__WHAT YOU ARE ASKED TO DO__:
Copy each line of the records exactly, stopping only after the line that contains "2022年7月 (764, 1360)" has been written, and leave pictures out.
○ ○ ○ ○ ○
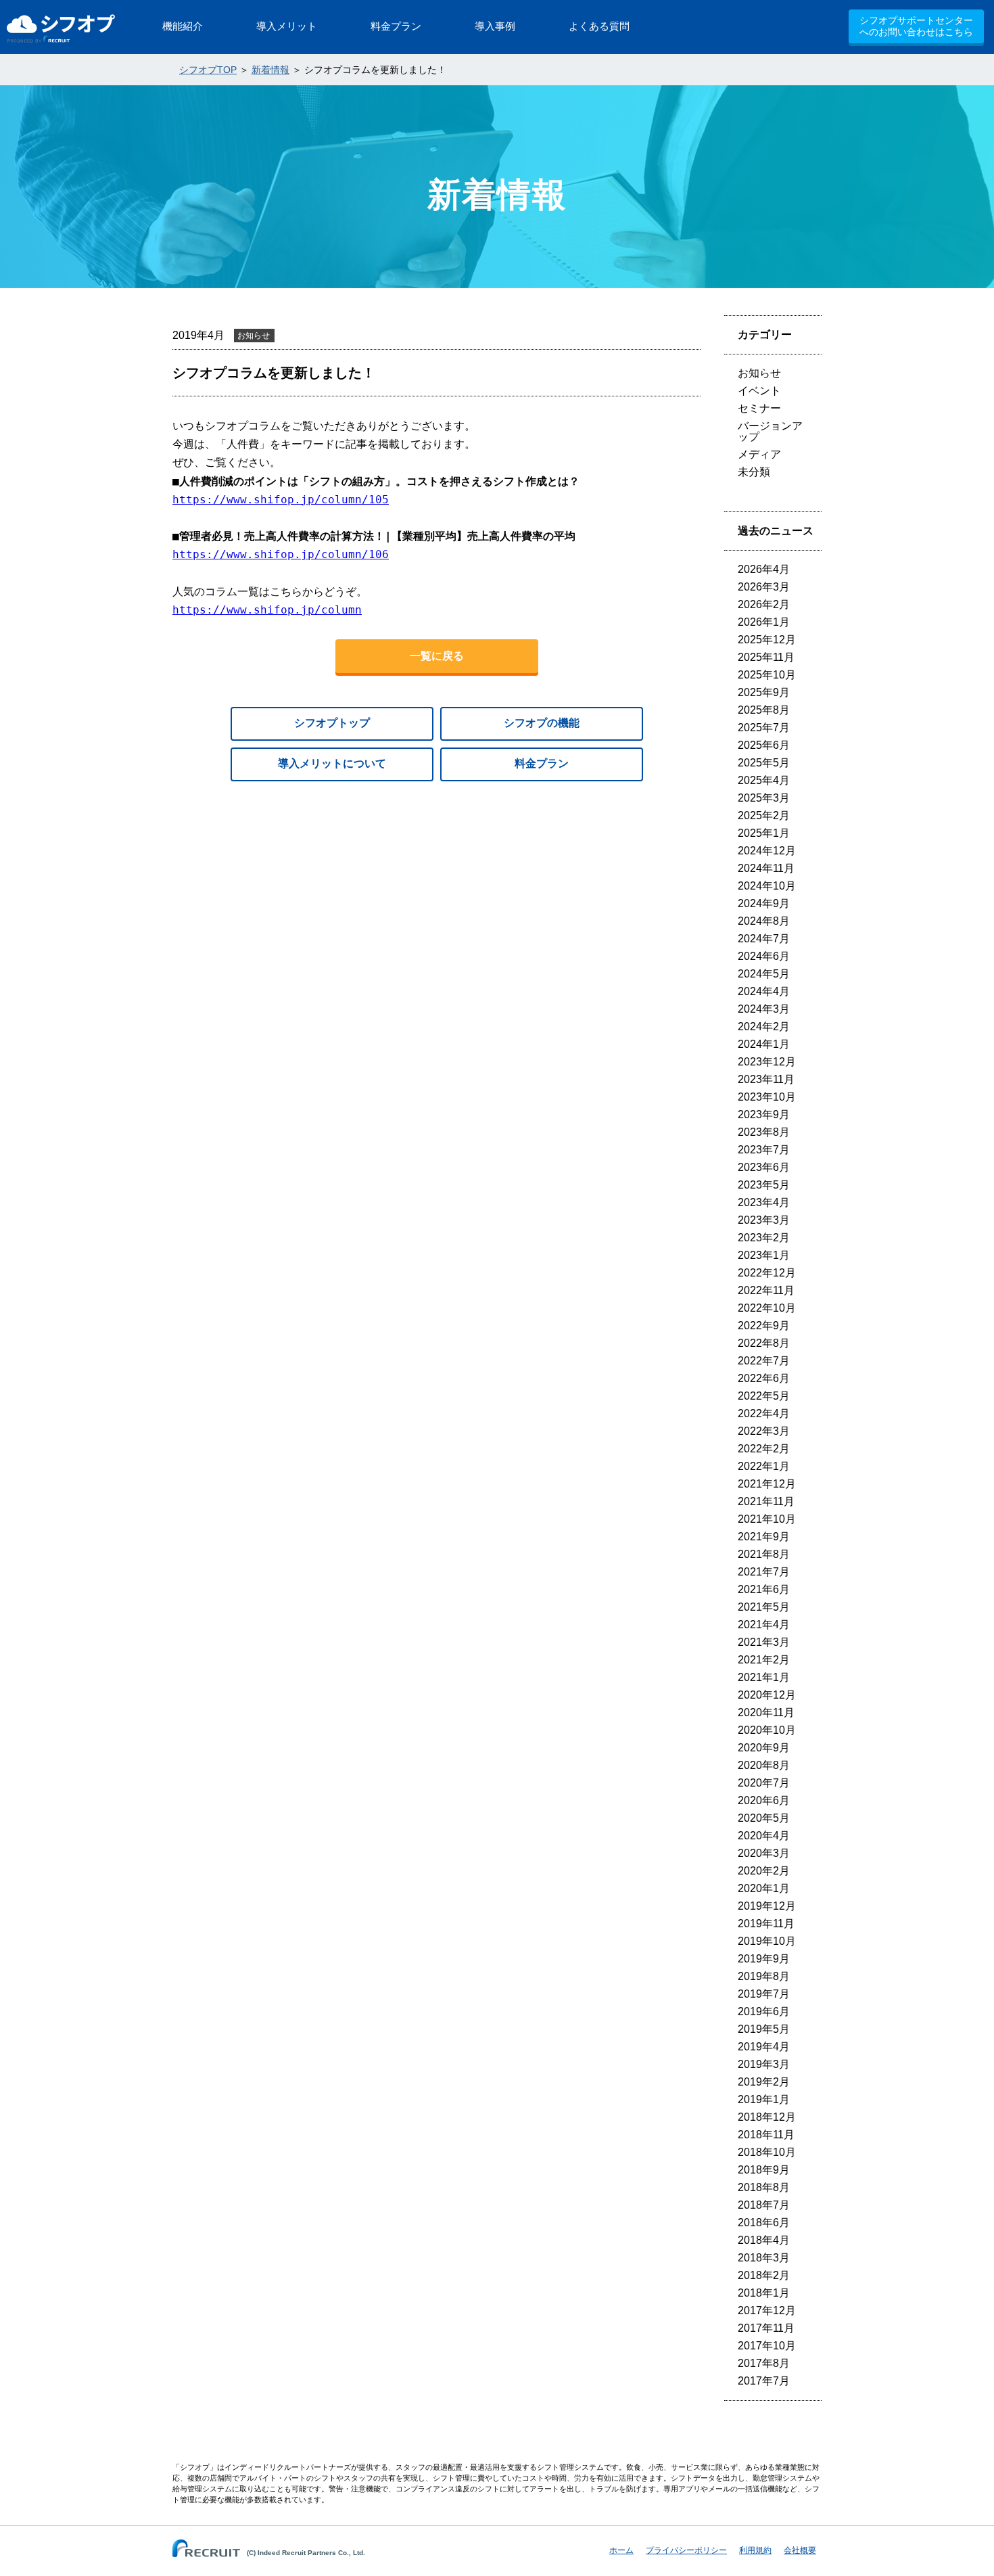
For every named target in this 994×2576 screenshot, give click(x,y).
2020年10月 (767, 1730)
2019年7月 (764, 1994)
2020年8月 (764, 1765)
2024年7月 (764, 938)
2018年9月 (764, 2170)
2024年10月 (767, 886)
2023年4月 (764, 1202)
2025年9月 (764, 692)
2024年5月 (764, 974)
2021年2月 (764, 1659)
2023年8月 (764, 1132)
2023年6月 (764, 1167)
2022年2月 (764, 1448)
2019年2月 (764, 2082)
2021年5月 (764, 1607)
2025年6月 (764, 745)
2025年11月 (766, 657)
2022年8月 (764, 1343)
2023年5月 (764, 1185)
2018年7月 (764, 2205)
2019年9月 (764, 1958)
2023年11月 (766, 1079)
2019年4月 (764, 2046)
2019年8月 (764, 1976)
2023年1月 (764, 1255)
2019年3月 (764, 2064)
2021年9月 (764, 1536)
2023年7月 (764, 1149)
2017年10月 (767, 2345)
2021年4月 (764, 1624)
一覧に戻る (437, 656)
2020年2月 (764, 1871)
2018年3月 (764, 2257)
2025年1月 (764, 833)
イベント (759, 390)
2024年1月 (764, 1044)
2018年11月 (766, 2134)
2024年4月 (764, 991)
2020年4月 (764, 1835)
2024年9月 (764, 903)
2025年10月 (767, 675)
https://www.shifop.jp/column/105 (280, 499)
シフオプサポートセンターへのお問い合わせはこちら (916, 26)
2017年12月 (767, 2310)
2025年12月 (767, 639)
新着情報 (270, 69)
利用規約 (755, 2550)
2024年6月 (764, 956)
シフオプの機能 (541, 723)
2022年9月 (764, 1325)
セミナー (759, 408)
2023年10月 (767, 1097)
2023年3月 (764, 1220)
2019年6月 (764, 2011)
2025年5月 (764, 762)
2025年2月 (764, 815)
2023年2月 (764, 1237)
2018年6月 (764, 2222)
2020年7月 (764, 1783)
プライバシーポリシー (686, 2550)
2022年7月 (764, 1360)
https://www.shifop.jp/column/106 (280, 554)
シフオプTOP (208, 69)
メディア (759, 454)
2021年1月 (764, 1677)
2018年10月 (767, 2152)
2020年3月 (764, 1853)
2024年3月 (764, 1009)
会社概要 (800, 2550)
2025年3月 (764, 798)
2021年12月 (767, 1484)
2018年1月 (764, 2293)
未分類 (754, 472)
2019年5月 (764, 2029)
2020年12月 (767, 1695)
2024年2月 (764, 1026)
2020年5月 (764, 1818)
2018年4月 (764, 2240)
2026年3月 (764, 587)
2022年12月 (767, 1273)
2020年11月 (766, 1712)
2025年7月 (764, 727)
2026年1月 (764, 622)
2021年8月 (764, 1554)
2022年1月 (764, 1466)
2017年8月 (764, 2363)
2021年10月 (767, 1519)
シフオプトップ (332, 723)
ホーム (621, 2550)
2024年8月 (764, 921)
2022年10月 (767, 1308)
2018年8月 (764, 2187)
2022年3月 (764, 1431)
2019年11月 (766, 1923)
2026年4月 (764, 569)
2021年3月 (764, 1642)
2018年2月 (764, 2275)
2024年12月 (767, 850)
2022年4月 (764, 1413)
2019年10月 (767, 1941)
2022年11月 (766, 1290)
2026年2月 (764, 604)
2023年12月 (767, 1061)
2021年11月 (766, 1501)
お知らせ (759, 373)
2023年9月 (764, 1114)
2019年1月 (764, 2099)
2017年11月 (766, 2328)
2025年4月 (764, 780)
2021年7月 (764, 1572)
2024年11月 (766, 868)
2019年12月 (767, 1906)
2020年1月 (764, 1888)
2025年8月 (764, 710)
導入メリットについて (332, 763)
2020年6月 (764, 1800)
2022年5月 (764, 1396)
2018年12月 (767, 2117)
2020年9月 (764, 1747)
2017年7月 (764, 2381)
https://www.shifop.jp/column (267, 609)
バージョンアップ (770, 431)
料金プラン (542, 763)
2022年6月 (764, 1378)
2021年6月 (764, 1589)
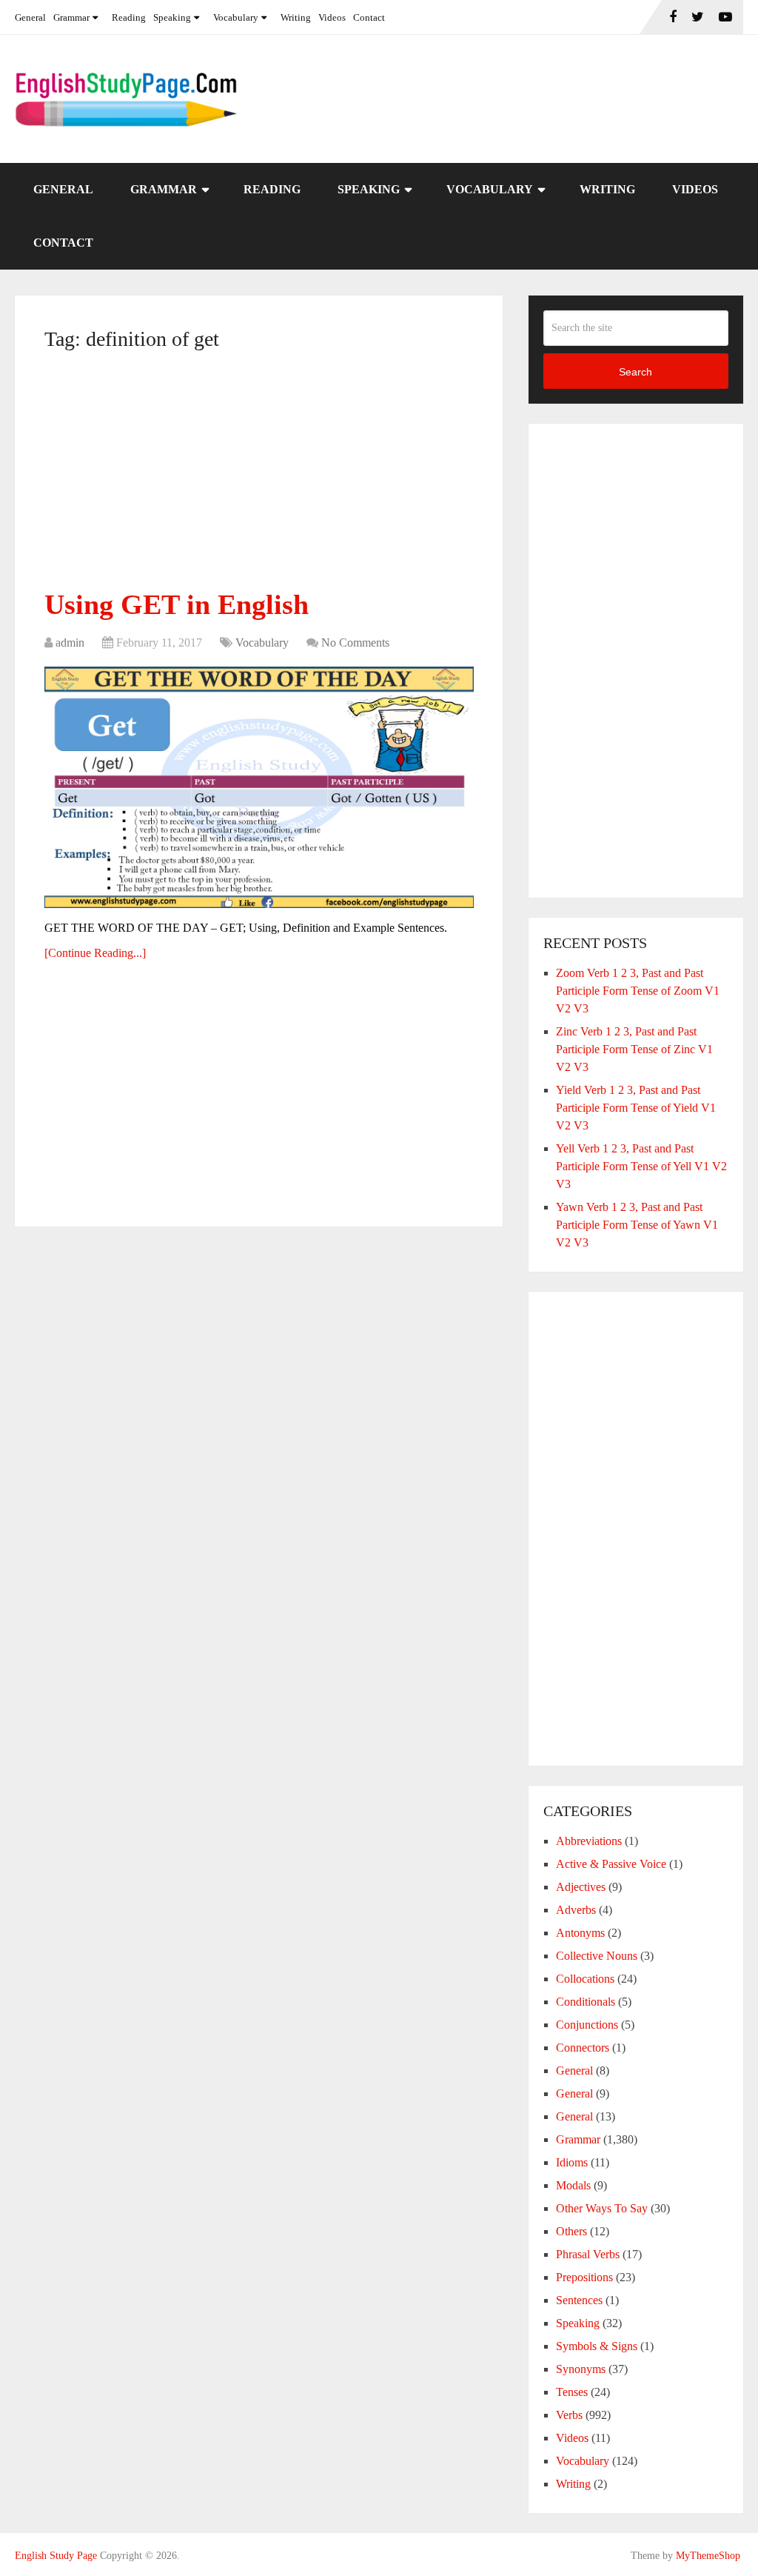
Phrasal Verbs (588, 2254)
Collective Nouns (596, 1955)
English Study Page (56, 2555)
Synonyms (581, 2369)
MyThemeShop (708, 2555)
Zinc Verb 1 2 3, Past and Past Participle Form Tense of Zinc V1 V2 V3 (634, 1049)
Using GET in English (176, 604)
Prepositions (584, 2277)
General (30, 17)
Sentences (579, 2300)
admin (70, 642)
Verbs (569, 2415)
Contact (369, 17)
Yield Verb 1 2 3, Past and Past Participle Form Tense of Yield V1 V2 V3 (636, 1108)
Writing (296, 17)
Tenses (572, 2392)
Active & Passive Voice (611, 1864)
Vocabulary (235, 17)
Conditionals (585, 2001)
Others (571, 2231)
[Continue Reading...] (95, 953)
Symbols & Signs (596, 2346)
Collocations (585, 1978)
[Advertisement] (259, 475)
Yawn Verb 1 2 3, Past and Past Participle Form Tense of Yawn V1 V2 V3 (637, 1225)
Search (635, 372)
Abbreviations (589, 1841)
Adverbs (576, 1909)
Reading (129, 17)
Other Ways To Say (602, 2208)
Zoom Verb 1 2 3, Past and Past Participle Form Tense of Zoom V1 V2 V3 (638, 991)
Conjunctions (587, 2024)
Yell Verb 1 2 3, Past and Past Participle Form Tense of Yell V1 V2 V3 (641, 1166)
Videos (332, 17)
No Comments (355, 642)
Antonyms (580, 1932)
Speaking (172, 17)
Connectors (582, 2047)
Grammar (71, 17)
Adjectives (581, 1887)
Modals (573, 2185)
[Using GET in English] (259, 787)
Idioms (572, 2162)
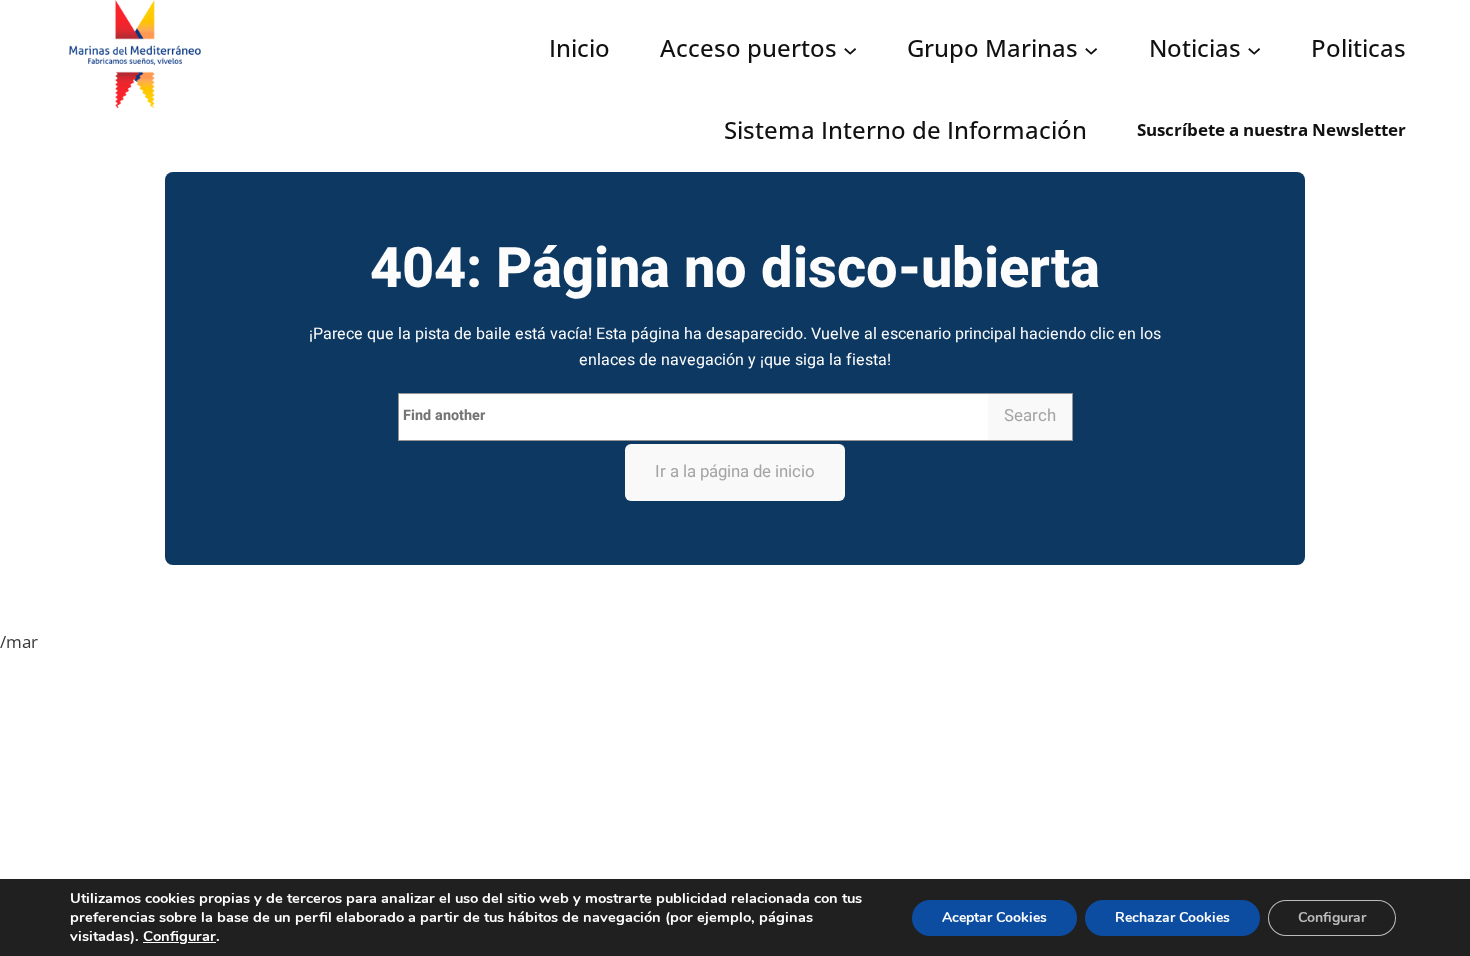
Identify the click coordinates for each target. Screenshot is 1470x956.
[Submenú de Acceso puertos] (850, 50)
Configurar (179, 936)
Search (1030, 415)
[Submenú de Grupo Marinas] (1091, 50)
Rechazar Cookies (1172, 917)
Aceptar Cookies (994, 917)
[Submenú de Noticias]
○ ○ ○ ○ ○
__ANSWER BOX__:
For every named target in this 994×2576 screenshot, give click(x,y).
2020年10月 (767, 1730)
2019年7月 (764, 1994)
2020年8月 (764, 1765)
2024年7月 (764, 938)
2018年9月 (764, 2170)
2024年10月 (767, 886)
2023年4月 (764, 1202)
2025年9月 (764, 692)
2024年5月 (764, 974)
2021年2月 (764, 1659)
2023年8月 (764, 1132)
2023年6月 (764, 1167)
2022年2月 (764, 1448)
2019年2月 (764, 2082)
2021年5月 (764, 1607)
2025年6月 (764, 745)
2025年11月 (766, 657)
2022年8月 (764, 1343)
2023年5月 (764, 1185)
2018年7月 (764, 2205)
2019年9月 (764, 1958)
2023年11月 (766, 1079)
2019年4月 (764, 2046)
2019年8月 (764, 1976)
2023年1月 (764, 1255)
2019年3月 (764, 2064)
2021年9月 (764, 1536)
2023年7月 (764, 1149)
2017年10月 (767, 2345)
2021年4月 (764, 1624)
一覧に戻る (437, 656)
2020年2月 (764, 1871)
2018年3月 (764, 2257)
2025年1月 (764, 833)
イベント (759, 390)
2024年1月 (764, 1044)
2018年11月 (766, 2134)
2024年4月 (764, 991)
2020年4月 (764, 1835)
2024年9月 (764, 903)
2025年10月 (767, 675)
https://www.shifop.jp/column/105 (280, 499)
シフオプサポートセンターへのお問い合わせはこちら (916, 26)
2017年12月 (767, 2310)
2025年12月 (767, 639)
新着情報 (270, 69)
利用規約 (755, 2550)
2024年6月 (764, 956)
シフオプの機能 (541, 723)
2022年9月 (764, 1325)
セミナー (759, 408)
2023年10月 (767, 1097)
2023年3月 (764, 1220)
2019年6月 (764, 2011)
2025年5月 (764, 762)
2025年2月 (764, 815)
2023年2月 (764, 1237)
2018年6月 (764, 2222)
2020年7月 (764, 1783)
プライバシーポリシー (686, 2550)
2022年7月 (764, 1360)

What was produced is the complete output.